Die bestehende Produkthaftungsrichtlinie wurde vor fast 40 Jahren verabschiedet. Im September 2022 veröffentlichte die Europäische Kommission einen Vorschlag zur Anpassung der Leitlinien, um den technologischen Vorteilen neuer Produkte Rechnung zu tragen. Ziel der überarbeiteten Produkthaftungsrichtlinie ist es, einheitliche Regeln für die Mitgliedstaaten festzulegen, das reibungslose Funktionieren der Digital- und Kreislaufwirtschaft sicherzustellen und Opfern fehlerhafter Produkte zu einer gerechteren Entschädigung zu verhelfen.
Geltungsbereich der überarbeiteten Produkthaftungsregeln
Um die Veränderungen in der digitalen und grünen Welt besser abzubilden, muss die bestehende Definition eines Produkts um Software-Updates, KI oder digitale Dienste (zum Beispiel Roboter, Drohnen oder Smart-Home-Systeme) erweitert werden. Gleichzeitig schließen die überarbeiteten Regeln Open-Source- oder freie Software aus dem Anwendungsbereich aus, da diese Software auf Verbesserungen seitens der Benutzer angewiesen ist. Daher können die Entwickler nicht für Schäden haftbar gemacht werden, die durch andere Benutzer verursacht werden.
Da sich die EU für mehr Nachhaltigkeit einsetzt, sollten Produkte langlebiger, wiederverwendbar, reparierbar und aufrüstbar sein. Auch die Haftungsregeln für Geschäftsmodelle der Kreislaufwirtschaft sollten modernisiert werden, um sicherzustellen, dass sie für Unternehmen, die Produkte erheblich verändern, klar und fair sind.
Schadensersatz
Derzeit erkennt die Richtlinie nur körperliche Schäden als legitimen Grund für die Geltendmachung von Schadensersatz an.

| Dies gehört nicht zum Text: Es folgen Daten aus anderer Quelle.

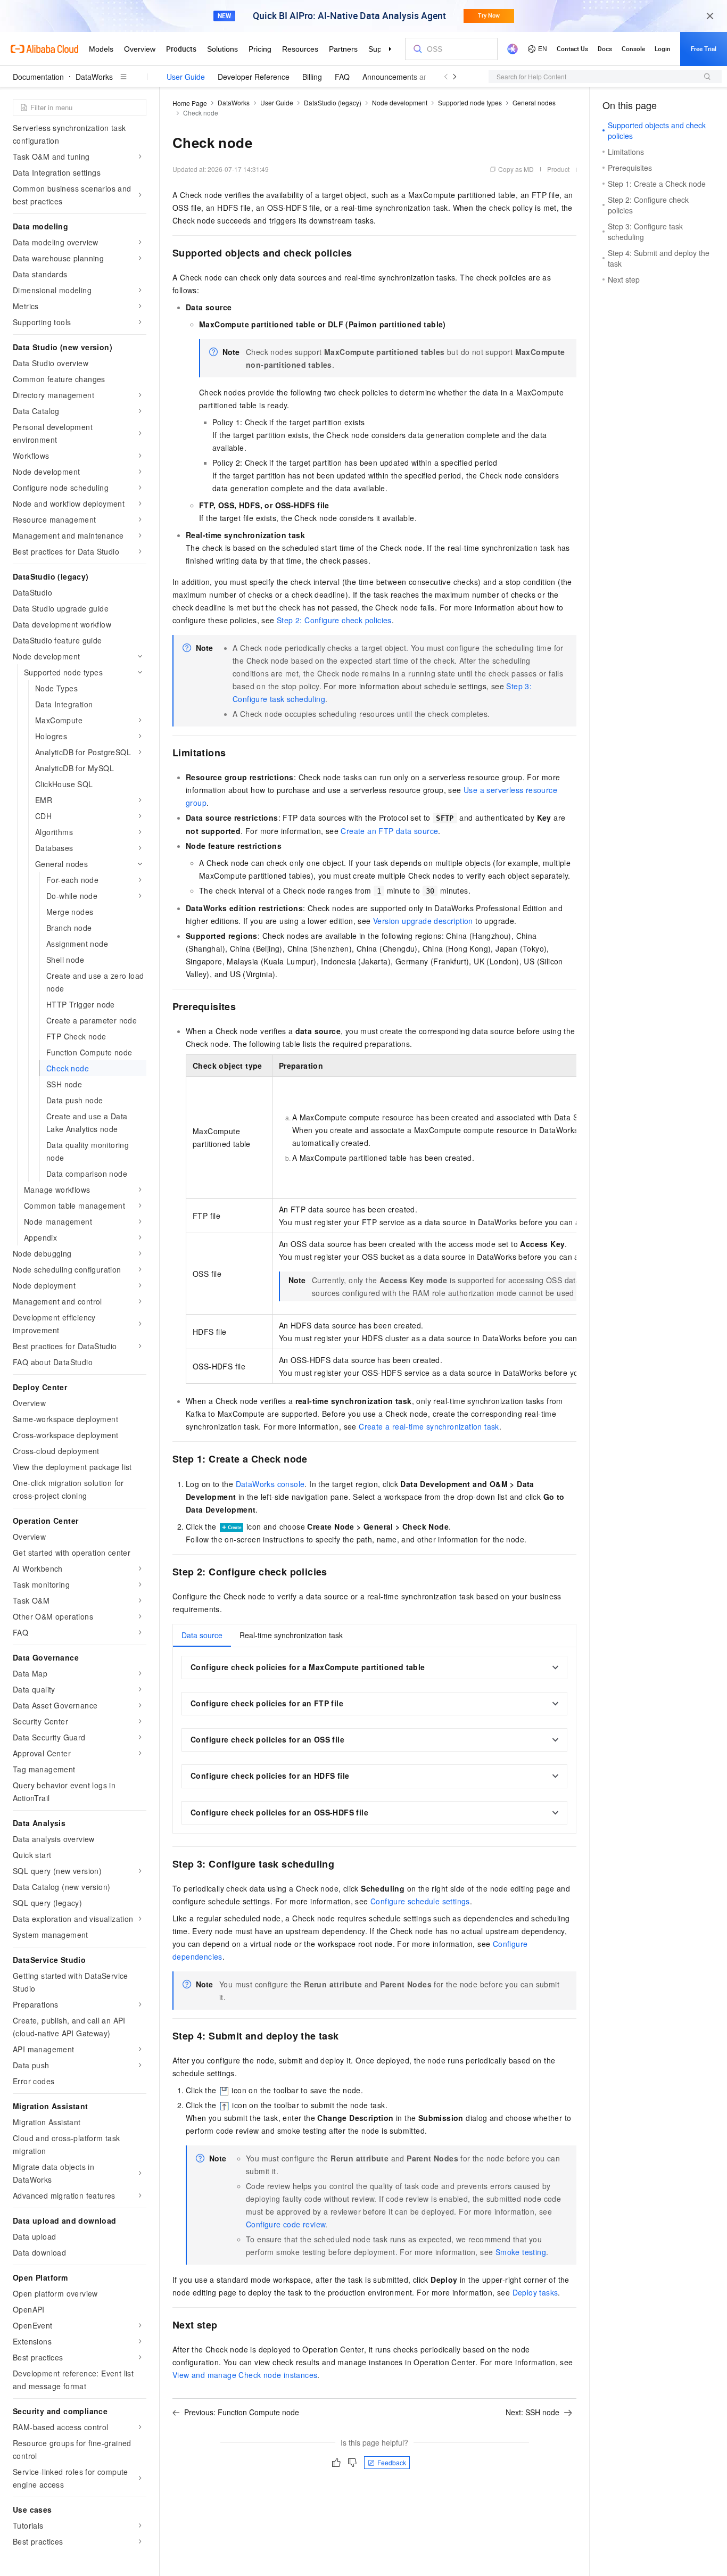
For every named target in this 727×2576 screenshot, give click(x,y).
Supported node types (470, 102)
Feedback (391, 2462)
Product (558, 169)
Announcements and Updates (412, 76)
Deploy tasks (535, 2292)
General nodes (534, 102)
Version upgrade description (423, 920)
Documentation (38, 76)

Nach den neuen Regelungen ist es möglich, eine Entschädigung für ärztlich anerkannte psychische Schäden zu verlangen, die einer Therapie oder ärztlichen Behandlung bedürfen. Schadensersatz kann auch für die Zerstörung oder irreversible Beschädigung von Daten (zum Beispiel Löschen von Dateien von einer Festplatte) verlangt werden. Der Schaden muss jedoch 1.000 Euro übersteigen.
Haftung
Nach dem Vorschlag der Kommission soll die Haftungsdauer 20 Jahre betragen. Das Parlament will die Haftungsdauer in einigen Fällen auf 30 Jahre verlängern, wenn Schäden erst nach längerer Zeit sichtbar werden.
Nach der überarbeiteten Richtlinie soll es in der EU immer jemanden geben, der für den Schaden haftbar gemacht werden kann, der durch ein fehlerhaftes Produkt verursacht wurde, auch wenn das Produkt außerhalb der EU hergestellt wurde. Dies kann entweder der Importeur des Produkts oder ein Vertreter des Herstellers sein. Wenn es kein haftpflichtiges Unternehmen gibt, könnten Verbraucher dennoch über nationale Systeme entschädigt werden.
Klareres Entschädigungsverfahren
Das Parlament möchte es für die Verbraucher einfacher machen nachzuweisen, dass das Produkt fehlerhaft war, einen Schaden verursacht hat und ein berechtigter Grund für die Geltendmachung von Schadensersatz besteht. Die Abgeordneten möchten, dass die nationalen Verbraucherschutzbehörden Leitlinien und Informationen für Schadensersatzansprüche auf leicht zugängliche und verständliche Weise bereitstellen.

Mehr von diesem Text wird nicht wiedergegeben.